Among them is Nammos, a jet-set playground featuring open-air luxury boutiques and a beachside restaurant, owned by Monterock International, a Dubai-based private equity holding company, and Alpha Dhabi Holding. On Friday, the government called for Nammos to be shuttered, and the police closed one of its beach restaurants. A Nammos lawyer called that order illegal and said the company would contest it. A Greek court has also rejected an appeal by Nammos of a separate government order to demolish illicit structures on the site.
There is also Principote, a destination for the affluent that for years has expanded over Panormos Beach, along a picturesque bay, despite multiple citations. Authorities have levied a €22 million fine for illicit building extensions, with the option of lowering it to just €500 if the structures were removed. Principote, which is registered to a holding company in the Marshall Islands, has contested the infractions and resulting fines. The police last week ordered it closed until further notice. The company has appealed that decision.

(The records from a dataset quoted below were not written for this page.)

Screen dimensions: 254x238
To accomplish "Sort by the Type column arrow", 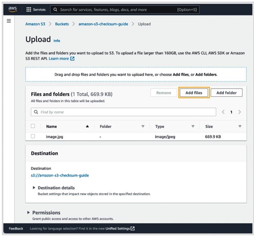I will (x=193, y=126).
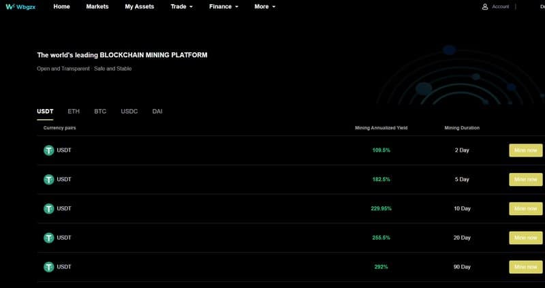Click the Wbgzx logo icon
Image resolution: width=545 pixels, height=288 pixels.
pos(10,7)
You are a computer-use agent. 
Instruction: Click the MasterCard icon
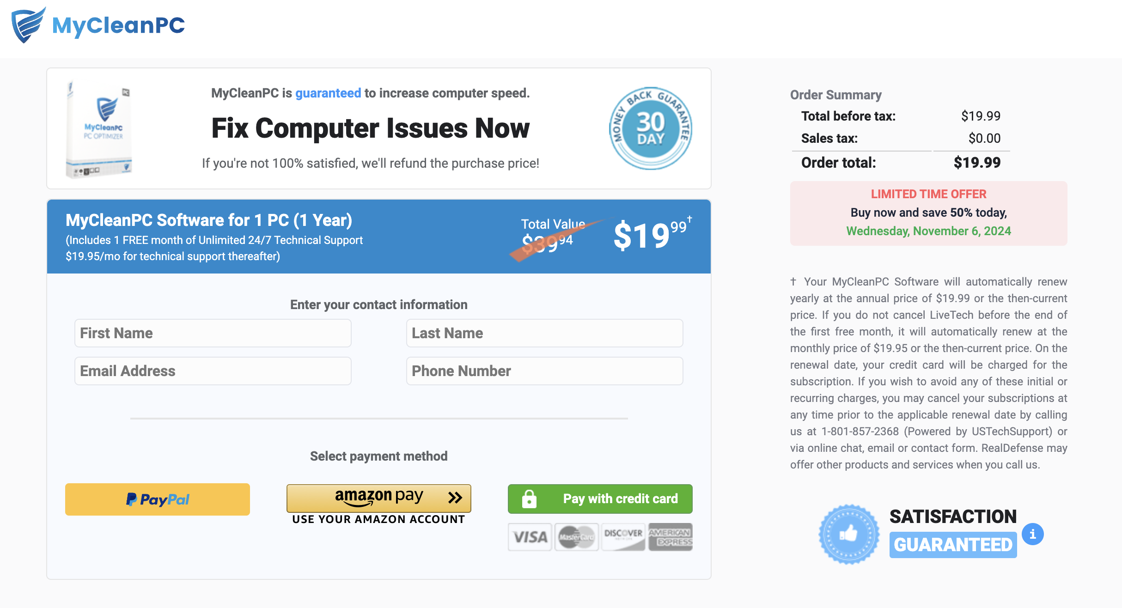point(576,537)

In 2016, Mykonos’s mayor, Konstantinos Koukas, closed the business after reports of unauthorized building extensions. “But the owners just kept reopening, and there was little we could do,” he said.
Principote’s activity raised red flags at the Greek Archaeological Service, which has identified antiquities beneath hills near the club. Panormos is among the areas being targeted for inspections by archaeologists. In a media briefing after his hospitalization, Mr. Psarros said that archaeologists had requested police protection after facing armed guards when trying to inspect building extensions.
A lawyer for Principote did not respond to requests for comment.
Tasos Xidakis, the owner of the neighboring Albatros Club Hotel, has watched the club’s expansion with alarm. In 1989, his father built small bungalows above Panormos, a public beach once accessible to all. Mr. Xidakis and his brother expanded the business into a bucolic hotel complex with a birds’ eye view of the Aegean Sea — and of Principote.